Texto de origem ::
/---
Levantei-me hoje tranquilo, bem-disposto
até, aliás, como quase todos os dias acontece, não fosse o momento de
preocupação e angústia que estamos a viver por causa da saúde do meu pai.
Posso deitar-me cansado,
chateado, frustrado que isso não é problema. Quando o dia começa e a persiana do
quarto sobe, trata-se de um novo dia para viver.
Como sempre, roupas da cama para
trás, janela aberta enquanto tomo duche, ao mesmo tempo que Norah Jones, Incognito e Diana Krall passavam
na Smooth FM.
Hoje decidi desfazer a barba de
três dias e as calças de ganga rotas e coçadas deram lugar a outras mais
“apresentáveis”. A t-shirt esgaçada, foi trocada por um polo preto e em vez das
botas, apesar do calor, um sapatinho nobuck
mais de acordo com a ocasião.
No final, um perfumezinho suave
para não enjoar a interlocutora.
Vá lá saber-se porquê, mas nestas
alturas lembro-me sempre da minha mãe que, embora tenha aceitado sempre os meus
devaneios, na hora de avaliar a nossa apresentação, dava sempre a sua opinião,
normalmente assertiva. Reconheço-o hoje e que saudades tenho de a ouvir.
Cama feita antes de sair de casa,
pego na pasta e no saco, com três quadros para amostra, preparados de véspera
(Entenda-se véspera, algumas horas antes, uma vez que, como diz a minha amiga
Né, nós somos da espécie que nunca diz até amanhã quando nos vamos deitar,
porque já passa sempre da meia-noite. Até logo, portanto…) e saio rumo à Câmara
Municipal de Alcochete, não sem antes passar na pastelaria D. Manuel, na
Atalaia, para comprar pão fresco, de Sesimbra ou da Lagoinha, de preferência. A
minha filha gosta e eu aproveito-me da causa. Os pequenos-almoços cá em casa
voltaram a ser prática comum.
Desta vez, os 8,8 Km que separam
a Atalaia de Alcochete fizeram-me lembrar o trajeto percorrido por alguém que
vai fazer um exame. A vereadora da Cultura estaria à minha espera para termos
uma reunião agendada há quase um mês. Revi todo o meu discurso, elaborei
respostas a questões novas que poderiam surgir e reavaliei cada um dos meus
slides relativos ao meu portfólio. Tudo bem, pensei.
\---
Enunciado 1 :: Indique se cada afirmação está de acordo com o relato da manhã, respondendo sim ou não e citando as palavras do relato que o decidem: (a) Nesse dia foi feita a barba de três dias. (b) A reunião com a vereadora da Cultura tinha sido marcada na véspera. (c) O pão fresco foi comprado na pastelaria D. Manuel, na Atalaia.
Enunciado 2 :: Escreva a continuação do relato da manhã a partir da sua última frase.

Secção de dados ::
/---
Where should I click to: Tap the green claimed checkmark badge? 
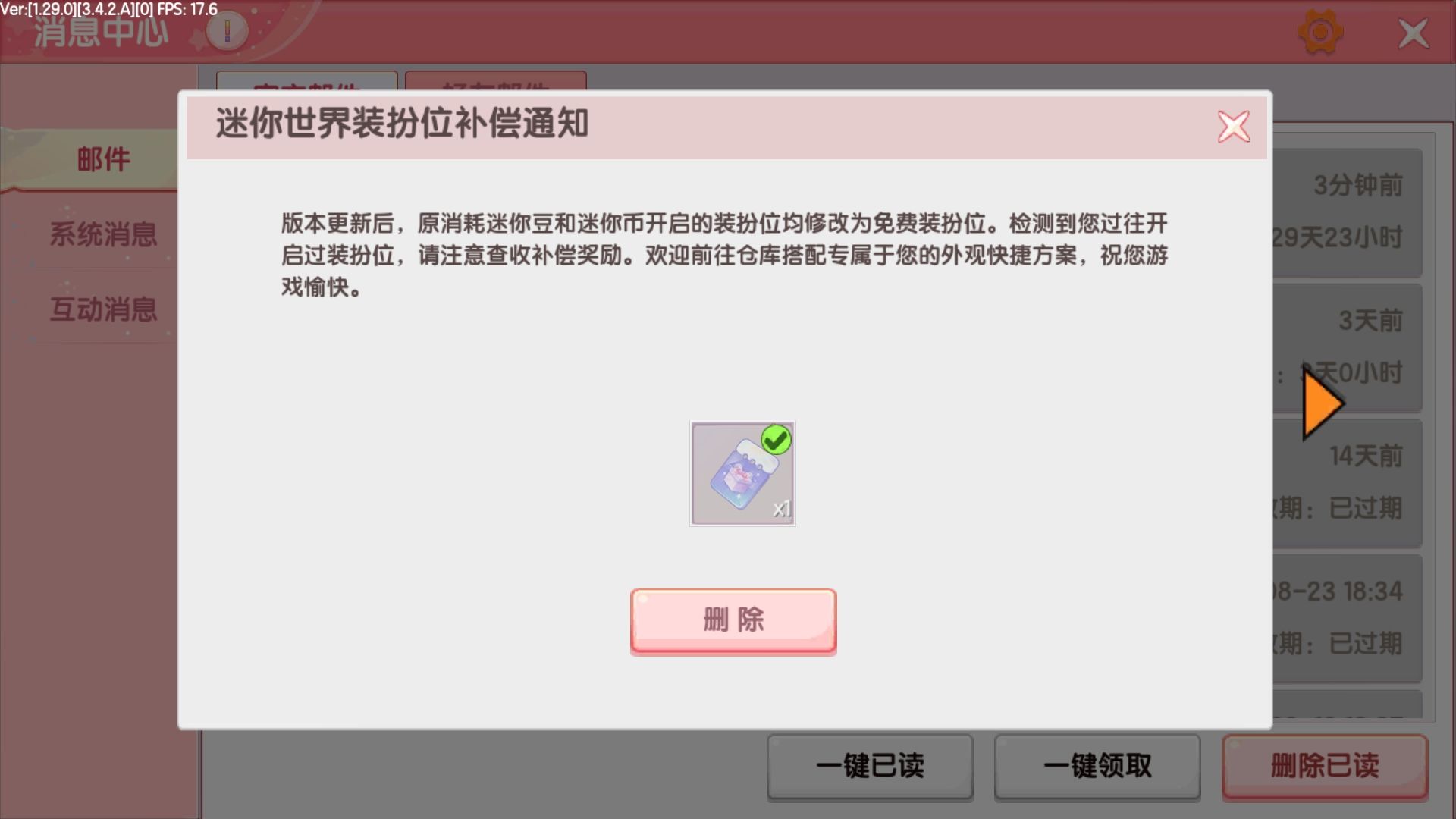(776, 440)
\---
/---
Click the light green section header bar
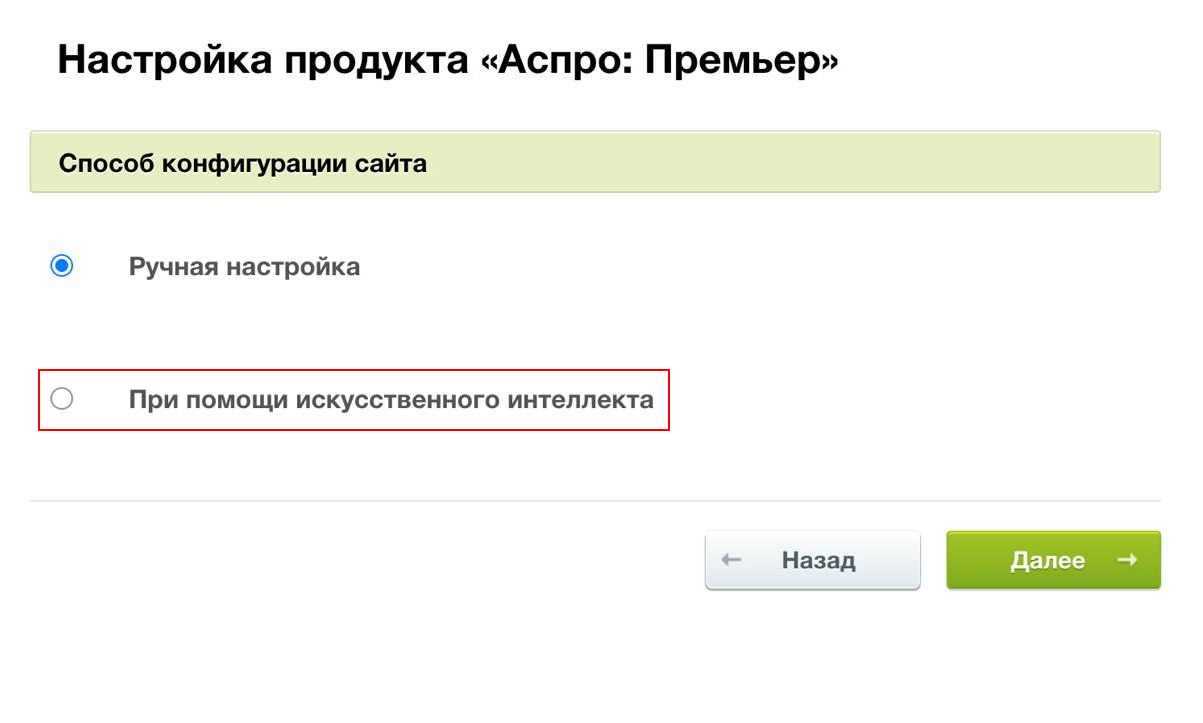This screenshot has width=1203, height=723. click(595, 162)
\---
Resultado do exercício 1 ::
(a) Sim: "Hoje decidi desfazer a barba de três dias".
(b) Não: "uma reunião agendada há quase um mês".
(c) Sim: "passar na pastelaria D. Manuel, na Atalaia, para comprar pão fresco".

Resultado do exercício 2 ::
Alcochete é uma vila encantadora
a qualquer hora do dia mas, de manhã, guarda ainda aquela tipicidade das vilas
piscatórias, salineiras, bem portuguesas, em que o desejar bom dia é prática comum
entre pessoas que se cruzam.
Com a pasta em pele a tiracolo,
que me foi oferecida por alguém muito especial e um saco de transportar
molduras, cuidadosamente escolhido há dias, contendo três trabalhos meus, foi
assim que saí do carro, depois de bem estacionado, à sombra.
A caminho da Câmara não pude
deixar de sorrir para mim mesmo e lembrar os burros ajaezados até mais não,
fazendo pela vida.
O movimento no largo da Câmara
era anormal. Muita gente à porta, a fumar (!?...). Entrei…
No átrio a mesma exposição de há
semanas. Pensei, devem mantê-las por um mês (!?...)
Dirigi-me à senhora que se
encontrava na recepção, que tranquilamente falava ao telefone. Verdade que
interrompeu a conversa para me atender. Sem que eu dissesse nada, retorquiu
simpaticamente, “Estamos em greve!”…
Sou a favor das greves! Sou a
favor dos direitos dos trabalhadores! A greve é realmente a grande arma de luta
dos trabalhadores.
Não quero transformar este texto
num manifesto político.
Fico-me pelo respeito que tenho
por todos aqueles que vivem dias difíceis e lutam por melhores condições de
vida. Também eu, estou a sentir na pele os dias duros que se vivem, depois de
mais de trinta anos de trabalho.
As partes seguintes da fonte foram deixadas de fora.